### Task prompt
Only the lines from the beginning of the entries through the one with "Spolky stomiků (426, 1169)" should be written out, please, exactly and without any pictures.

### Material provided
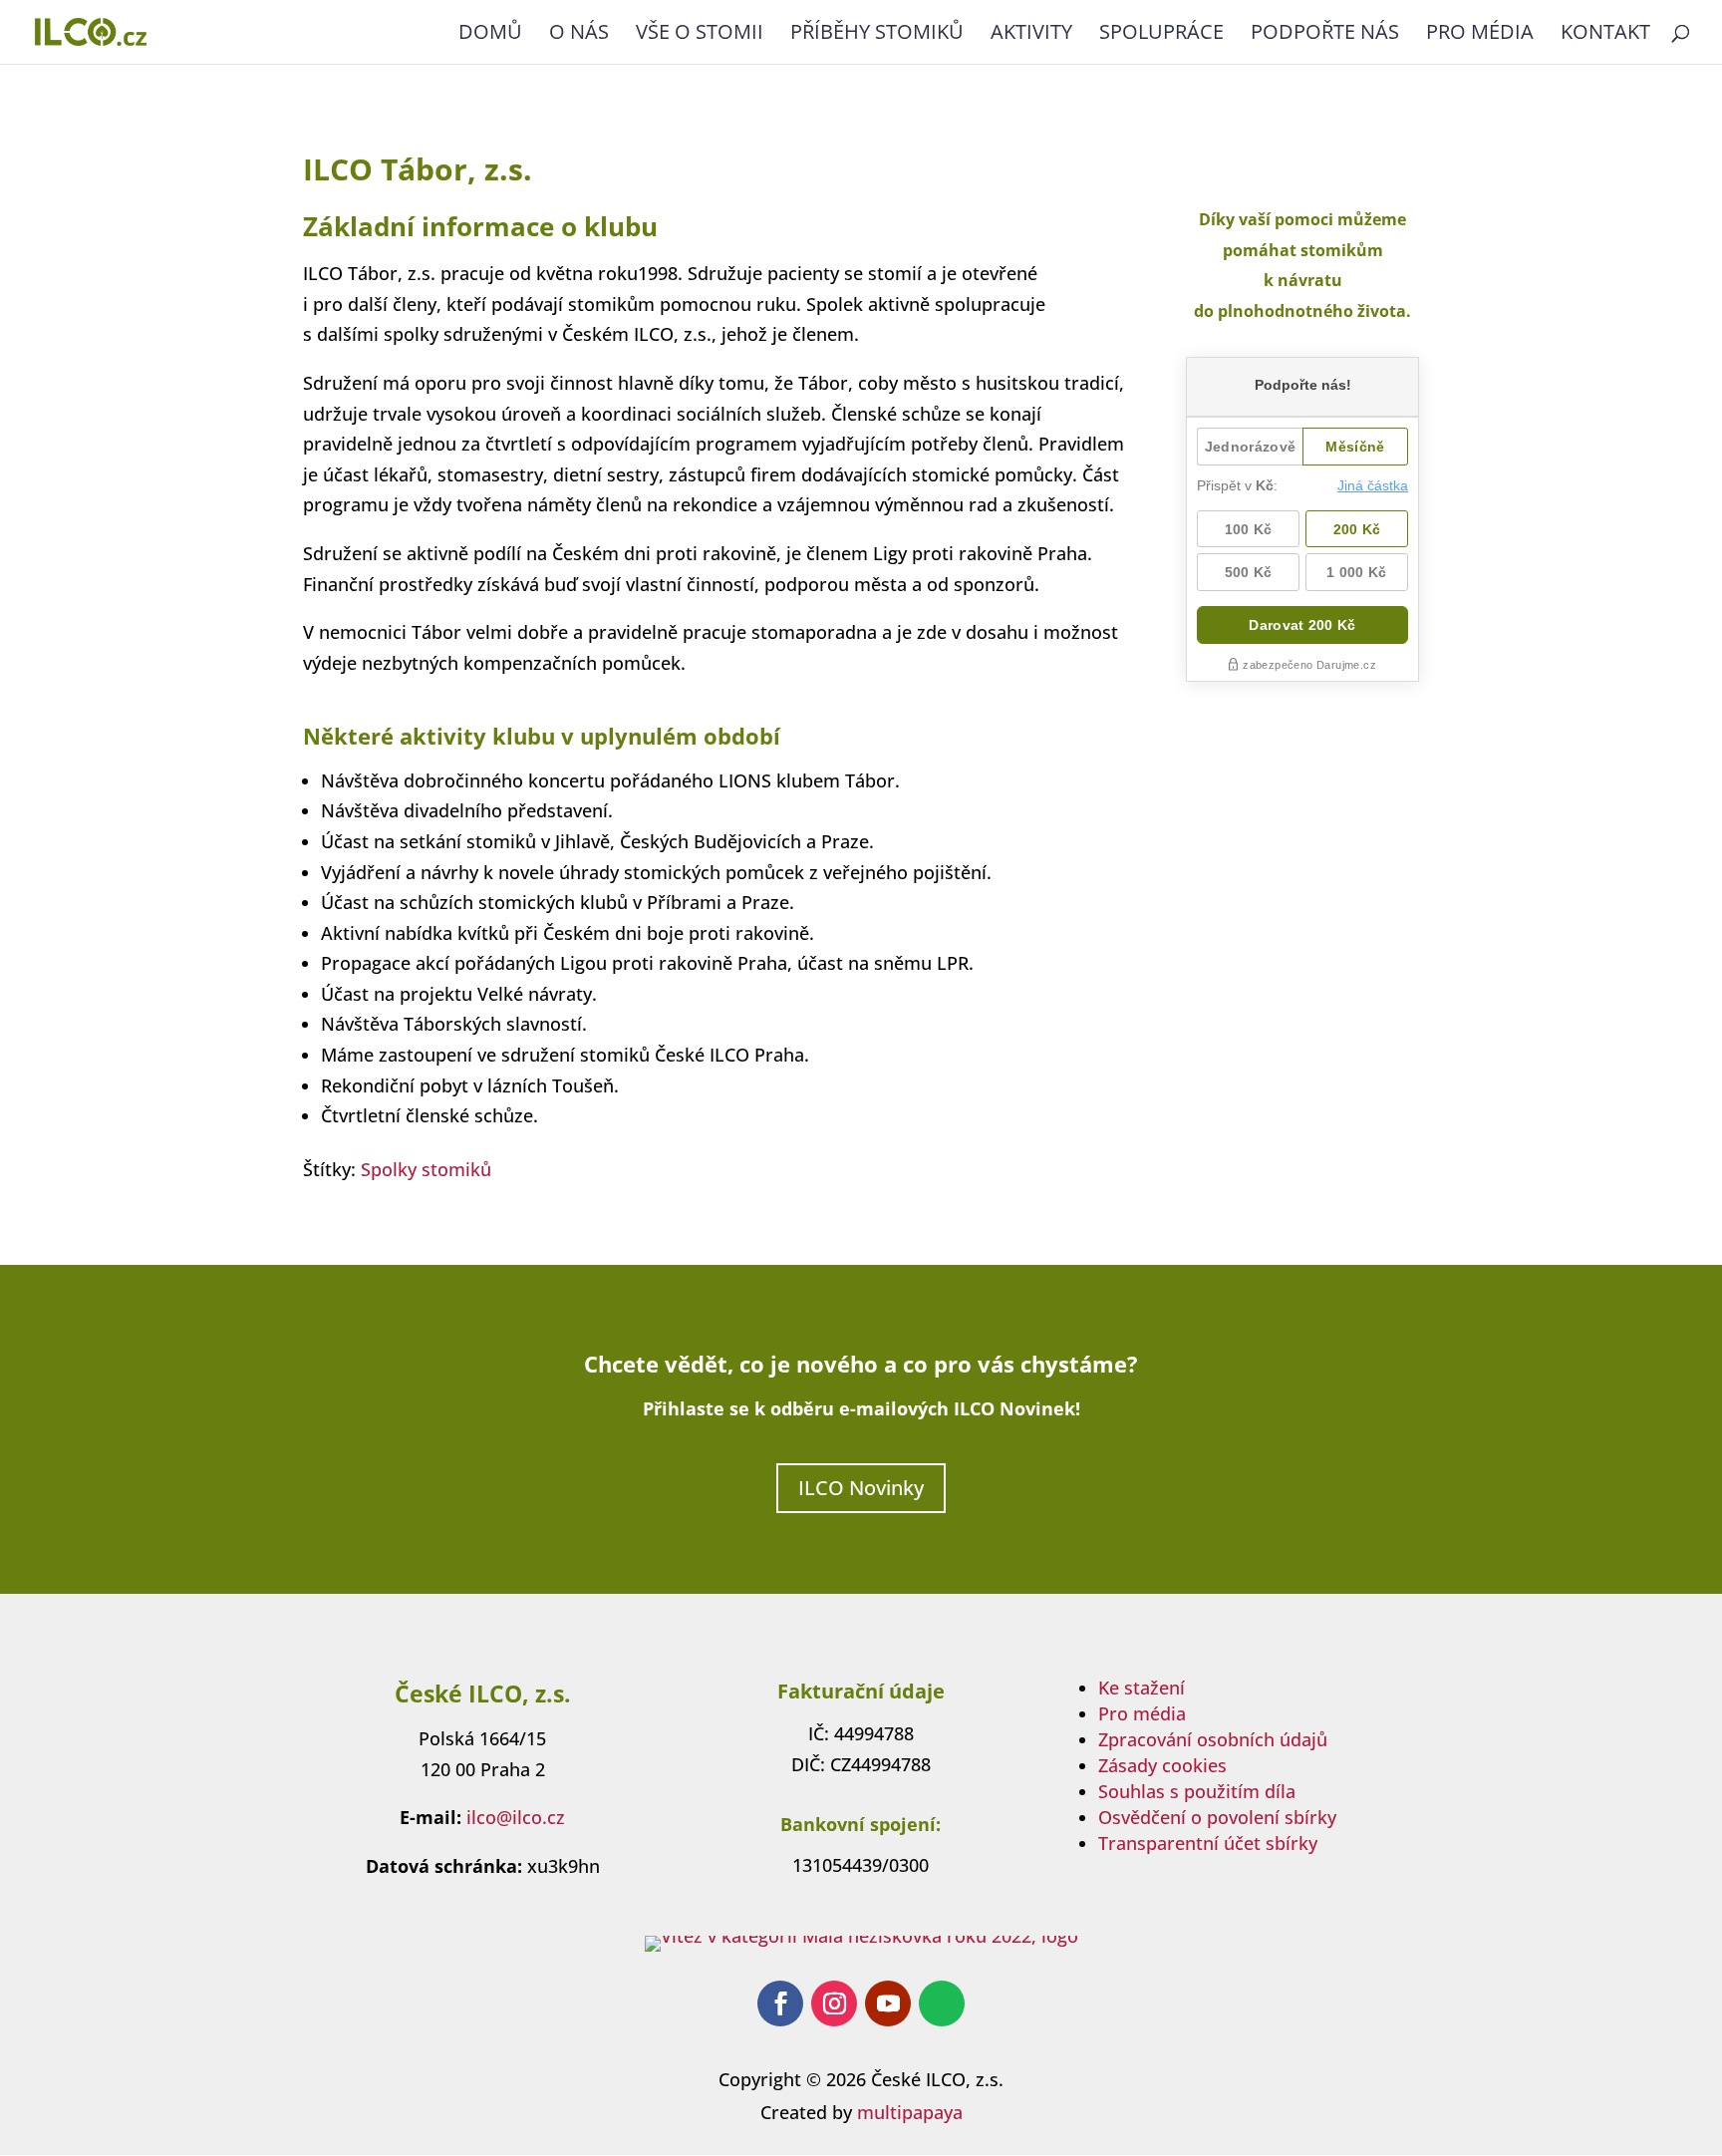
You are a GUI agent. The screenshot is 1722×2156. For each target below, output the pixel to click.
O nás (579, 35)
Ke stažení (1141, 1687)
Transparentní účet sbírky (1207, 1843)
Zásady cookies (1162, 1765)
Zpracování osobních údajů (1212, 1739)
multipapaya (910, 2112)
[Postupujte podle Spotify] (942, 2003)
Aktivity (1031, 35)
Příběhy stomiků (877, 35)
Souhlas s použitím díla (1196, 1791)
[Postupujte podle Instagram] (834, 2003)
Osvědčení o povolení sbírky (1217, 1817)
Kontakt (1605, 35)
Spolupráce (1161, 35)
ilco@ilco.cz (515, 1817)
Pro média (1480, 35)
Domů (490, 35)
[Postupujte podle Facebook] (780, 2003)
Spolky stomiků (426, 1169)
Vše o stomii (699, 35)
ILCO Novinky (861, 1487)
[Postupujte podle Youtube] (888, 2003)
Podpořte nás (1325, 35)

### Your response
You are a GUI agent. The screenshot is 1722×2156. For each target below, output the pixel to click.
O nás (579, 35)
Ke stažení (1141, 1687)
Transparentní účet sbírky (1207, 1843)
Zásady cookies (1162, 1765)
Zpracování osobních údajů (1212, 1739)
multipapaya (910, 2112)
[Postupujte podle Spotify] (942, 2003)
Aktivity (1031, 35)
Příběhy stomiků (877, 35)
Souhlas s použitím díla (1196, 1791)
[Postupujte podle Instagram] (834, 2003)
Osvědčení o povolení sbírky (1217, 1817)
Kontakt (1605, 35)
Spolupráce (1161, 35)
ilco@ilco.cz (515, 1817)
Pro média (1480, 35)
Domů (490, 35)
[Postupujte podle Facebook] (780, 2003)
Spolky stomiků (426, 1169)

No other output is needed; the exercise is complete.